## Instructions to follow:
All lines from the one that contains "Given: Go to the last page" through the final line of the entries must be repeated exactly. No other lines belong in the output.

## Supplied records:
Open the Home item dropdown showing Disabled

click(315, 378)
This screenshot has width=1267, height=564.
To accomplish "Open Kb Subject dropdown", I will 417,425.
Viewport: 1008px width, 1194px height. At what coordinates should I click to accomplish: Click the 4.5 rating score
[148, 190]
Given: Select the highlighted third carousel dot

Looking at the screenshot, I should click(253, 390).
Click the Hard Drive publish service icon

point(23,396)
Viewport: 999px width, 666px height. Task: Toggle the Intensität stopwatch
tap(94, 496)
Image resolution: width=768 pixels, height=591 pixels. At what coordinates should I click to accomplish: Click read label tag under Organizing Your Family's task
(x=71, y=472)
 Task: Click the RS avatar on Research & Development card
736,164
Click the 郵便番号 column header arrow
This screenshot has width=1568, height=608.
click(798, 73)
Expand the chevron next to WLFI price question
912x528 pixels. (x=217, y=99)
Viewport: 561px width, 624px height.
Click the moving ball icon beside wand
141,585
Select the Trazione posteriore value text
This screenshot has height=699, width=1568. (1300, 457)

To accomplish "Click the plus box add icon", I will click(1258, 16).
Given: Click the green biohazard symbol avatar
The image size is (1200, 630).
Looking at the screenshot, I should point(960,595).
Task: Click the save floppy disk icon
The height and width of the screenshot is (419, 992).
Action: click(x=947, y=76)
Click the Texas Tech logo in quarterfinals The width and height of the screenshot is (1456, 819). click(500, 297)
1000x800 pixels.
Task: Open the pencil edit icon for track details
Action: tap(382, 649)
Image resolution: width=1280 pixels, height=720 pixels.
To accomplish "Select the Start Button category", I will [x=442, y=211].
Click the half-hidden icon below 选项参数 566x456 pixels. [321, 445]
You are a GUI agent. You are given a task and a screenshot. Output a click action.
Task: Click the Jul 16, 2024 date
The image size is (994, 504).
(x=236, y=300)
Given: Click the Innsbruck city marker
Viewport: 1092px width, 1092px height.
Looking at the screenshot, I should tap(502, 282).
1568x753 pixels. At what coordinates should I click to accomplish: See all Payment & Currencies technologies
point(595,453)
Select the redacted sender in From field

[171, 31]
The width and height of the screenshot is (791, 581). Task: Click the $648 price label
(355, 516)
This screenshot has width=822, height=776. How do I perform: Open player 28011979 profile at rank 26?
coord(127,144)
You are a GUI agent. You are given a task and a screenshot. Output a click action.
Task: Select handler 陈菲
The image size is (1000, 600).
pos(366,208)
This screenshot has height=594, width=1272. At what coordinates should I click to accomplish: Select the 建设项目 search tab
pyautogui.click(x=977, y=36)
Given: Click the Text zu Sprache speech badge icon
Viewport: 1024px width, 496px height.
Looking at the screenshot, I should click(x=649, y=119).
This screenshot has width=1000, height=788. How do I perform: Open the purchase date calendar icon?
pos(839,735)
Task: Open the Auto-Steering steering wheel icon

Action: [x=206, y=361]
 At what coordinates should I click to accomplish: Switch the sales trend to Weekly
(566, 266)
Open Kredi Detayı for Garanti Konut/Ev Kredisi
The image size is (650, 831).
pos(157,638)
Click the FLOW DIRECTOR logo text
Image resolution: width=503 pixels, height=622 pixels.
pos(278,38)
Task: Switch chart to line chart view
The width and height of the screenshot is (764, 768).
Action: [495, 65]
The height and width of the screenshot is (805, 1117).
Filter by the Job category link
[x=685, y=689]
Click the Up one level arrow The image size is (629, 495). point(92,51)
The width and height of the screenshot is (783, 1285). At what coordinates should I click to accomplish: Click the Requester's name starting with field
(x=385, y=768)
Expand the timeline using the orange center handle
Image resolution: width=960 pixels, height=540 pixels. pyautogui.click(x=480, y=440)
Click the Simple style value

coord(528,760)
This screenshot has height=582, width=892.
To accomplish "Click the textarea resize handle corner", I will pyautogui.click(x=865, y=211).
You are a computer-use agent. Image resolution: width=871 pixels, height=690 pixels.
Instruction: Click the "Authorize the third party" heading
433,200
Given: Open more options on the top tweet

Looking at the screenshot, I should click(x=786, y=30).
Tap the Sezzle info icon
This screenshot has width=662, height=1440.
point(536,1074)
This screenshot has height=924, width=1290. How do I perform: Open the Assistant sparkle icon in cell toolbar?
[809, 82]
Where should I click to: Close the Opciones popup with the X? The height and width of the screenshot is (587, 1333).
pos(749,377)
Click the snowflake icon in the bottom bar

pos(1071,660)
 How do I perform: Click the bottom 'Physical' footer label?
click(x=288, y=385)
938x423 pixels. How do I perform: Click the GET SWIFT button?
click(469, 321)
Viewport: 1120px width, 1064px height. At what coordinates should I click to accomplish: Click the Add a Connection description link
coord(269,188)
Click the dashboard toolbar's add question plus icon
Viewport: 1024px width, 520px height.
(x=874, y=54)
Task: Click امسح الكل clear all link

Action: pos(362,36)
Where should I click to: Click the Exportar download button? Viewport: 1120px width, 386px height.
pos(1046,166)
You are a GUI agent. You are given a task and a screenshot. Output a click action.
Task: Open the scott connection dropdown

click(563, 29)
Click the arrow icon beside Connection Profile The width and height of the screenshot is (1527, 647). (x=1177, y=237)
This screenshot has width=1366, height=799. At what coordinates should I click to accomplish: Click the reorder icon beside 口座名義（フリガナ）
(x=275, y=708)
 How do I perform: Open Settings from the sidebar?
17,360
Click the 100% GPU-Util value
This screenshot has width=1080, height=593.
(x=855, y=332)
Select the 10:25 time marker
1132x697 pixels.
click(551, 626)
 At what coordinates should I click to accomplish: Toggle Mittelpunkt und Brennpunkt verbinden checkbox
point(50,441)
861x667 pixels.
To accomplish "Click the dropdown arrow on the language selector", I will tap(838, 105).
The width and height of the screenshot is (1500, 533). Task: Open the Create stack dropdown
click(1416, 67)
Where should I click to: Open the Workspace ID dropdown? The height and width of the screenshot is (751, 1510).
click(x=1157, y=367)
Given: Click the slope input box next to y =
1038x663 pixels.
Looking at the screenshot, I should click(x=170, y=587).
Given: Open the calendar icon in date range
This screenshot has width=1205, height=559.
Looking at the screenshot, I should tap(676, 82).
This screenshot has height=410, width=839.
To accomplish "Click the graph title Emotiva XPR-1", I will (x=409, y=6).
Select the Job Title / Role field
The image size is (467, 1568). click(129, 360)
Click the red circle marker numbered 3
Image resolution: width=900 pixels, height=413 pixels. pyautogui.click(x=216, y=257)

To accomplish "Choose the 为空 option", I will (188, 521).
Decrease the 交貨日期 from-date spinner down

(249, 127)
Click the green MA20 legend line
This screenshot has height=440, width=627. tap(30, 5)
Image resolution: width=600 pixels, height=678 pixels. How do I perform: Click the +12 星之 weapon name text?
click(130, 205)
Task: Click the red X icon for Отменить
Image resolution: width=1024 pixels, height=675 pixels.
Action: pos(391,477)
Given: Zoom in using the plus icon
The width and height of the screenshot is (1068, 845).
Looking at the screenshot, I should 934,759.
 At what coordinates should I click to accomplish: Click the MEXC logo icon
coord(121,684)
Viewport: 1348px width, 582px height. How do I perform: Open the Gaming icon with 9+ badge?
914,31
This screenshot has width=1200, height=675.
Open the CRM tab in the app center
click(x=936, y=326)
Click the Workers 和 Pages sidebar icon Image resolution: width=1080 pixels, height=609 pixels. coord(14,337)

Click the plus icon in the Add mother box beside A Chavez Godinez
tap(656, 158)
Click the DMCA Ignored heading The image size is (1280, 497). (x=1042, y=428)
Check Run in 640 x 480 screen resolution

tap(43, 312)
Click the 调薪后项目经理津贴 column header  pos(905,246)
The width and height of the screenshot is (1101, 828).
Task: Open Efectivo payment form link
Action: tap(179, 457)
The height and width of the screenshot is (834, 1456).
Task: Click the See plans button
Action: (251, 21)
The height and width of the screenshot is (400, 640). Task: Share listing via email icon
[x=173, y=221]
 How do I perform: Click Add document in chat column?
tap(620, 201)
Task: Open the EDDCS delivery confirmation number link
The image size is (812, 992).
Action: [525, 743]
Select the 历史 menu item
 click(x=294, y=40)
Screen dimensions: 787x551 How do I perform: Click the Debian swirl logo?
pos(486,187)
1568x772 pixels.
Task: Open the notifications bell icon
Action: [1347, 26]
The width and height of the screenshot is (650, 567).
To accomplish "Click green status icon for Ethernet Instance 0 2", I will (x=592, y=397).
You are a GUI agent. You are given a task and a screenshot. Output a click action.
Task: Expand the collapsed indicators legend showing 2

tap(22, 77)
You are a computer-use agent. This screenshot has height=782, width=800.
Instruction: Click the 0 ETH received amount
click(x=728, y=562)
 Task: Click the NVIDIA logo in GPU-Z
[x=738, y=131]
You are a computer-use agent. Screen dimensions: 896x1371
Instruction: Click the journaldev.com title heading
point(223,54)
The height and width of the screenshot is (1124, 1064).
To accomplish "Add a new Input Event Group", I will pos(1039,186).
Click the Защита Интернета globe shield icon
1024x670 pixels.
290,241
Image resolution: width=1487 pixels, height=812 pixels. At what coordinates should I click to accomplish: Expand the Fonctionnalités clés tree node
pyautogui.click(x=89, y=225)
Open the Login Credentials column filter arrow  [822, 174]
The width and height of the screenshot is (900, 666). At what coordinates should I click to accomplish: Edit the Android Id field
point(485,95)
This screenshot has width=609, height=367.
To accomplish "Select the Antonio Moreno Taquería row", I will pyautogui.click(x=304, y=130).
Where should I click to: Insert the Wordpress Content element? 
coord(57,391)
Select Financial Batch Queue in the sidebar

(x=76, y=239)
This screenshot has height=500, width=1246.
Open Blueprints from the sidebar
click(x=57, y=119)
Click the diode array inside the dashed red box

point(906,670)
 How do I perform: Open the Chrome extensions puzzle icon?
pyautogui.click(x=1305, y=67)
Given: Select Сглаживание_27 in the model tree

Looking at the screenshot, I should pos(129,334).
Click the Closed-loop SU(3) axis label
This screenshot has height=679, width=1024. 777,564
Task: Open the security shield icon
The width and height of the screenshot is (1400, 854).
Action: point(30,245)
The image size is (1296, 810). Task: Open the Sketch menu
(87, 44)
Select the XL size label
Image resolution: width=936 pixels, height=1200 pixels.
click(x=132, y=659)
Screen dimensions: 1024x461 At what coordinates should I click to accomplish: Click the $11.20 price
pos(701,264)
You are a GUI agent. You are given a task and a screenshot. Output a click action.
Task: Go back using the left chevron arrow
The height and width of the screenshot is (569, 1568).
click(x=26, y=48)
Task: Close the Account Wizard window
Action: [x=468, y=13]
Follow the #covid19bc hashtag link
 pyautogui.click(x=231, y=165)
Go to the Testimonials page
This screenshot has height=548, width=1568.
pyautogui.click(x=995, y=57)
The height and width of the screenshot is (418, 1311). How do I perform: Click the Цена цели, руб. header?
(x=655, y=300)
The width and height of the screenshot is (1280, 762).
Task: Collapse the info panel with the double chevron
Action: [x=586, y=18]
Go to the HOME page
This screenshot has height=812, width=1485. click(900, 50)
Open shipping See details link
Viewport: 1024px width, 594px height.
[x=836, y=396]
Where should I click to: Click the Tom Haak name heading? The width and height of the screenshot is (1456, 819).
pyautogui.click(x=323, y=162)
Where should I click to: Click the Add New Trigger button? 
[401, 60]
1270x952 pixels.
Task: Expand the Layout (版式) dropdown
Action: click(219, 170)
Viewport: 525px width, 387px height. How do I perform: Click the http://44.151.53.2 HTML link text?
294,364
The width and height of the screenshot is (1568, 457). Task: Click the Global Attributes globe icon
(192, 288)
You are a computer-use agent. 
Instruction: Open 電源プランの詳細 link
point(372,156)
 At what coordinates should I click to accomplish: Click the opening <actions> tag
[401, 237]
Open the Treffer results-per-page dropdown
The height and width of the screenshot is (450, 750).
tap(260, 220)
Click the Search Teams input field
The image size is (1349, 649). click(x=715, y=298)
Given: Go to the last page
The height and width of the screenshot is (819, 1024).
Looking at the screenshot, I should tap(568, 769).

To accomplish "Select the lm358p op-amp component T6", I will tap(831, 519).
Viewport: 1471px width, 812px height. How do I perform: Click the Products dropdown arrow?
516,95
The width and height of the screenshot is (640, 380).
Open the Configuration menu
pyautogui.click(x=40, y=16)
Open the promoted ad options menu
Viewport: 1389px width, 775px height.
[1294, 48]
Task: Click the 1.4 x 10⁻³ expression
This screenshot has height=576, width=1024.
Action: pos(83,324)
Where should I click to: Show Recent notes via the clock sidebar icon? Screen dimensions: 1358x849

## Answer to this problem:
Given: Go to the last page
The height and width of the screenshot is (819, 1024).
Looking at the screenshot, I should tap(568, 769).

To accomplish "Select the lm358p op-amp component T6", I will tap(831, 519).
Viewport: 1471px width, 812px height. How do I perform: Click the Products dropdown arrow?
516,95
The width and height of the screenshot is (640, 380).
Open the Configuration menu
pyautogui.click(x=40, y=16)
Open the promoted ad options menu
Viewport: 1389px width, 775px height.
[1294, 48]
Task: Click the 1.4 x 10⁻³ expression
This screenshot has height=576, width=1024.
Action: pos(83,324)
Where should I click to: Show Recent notes via the clock sidebar icon? Screen dimensions: 1358x849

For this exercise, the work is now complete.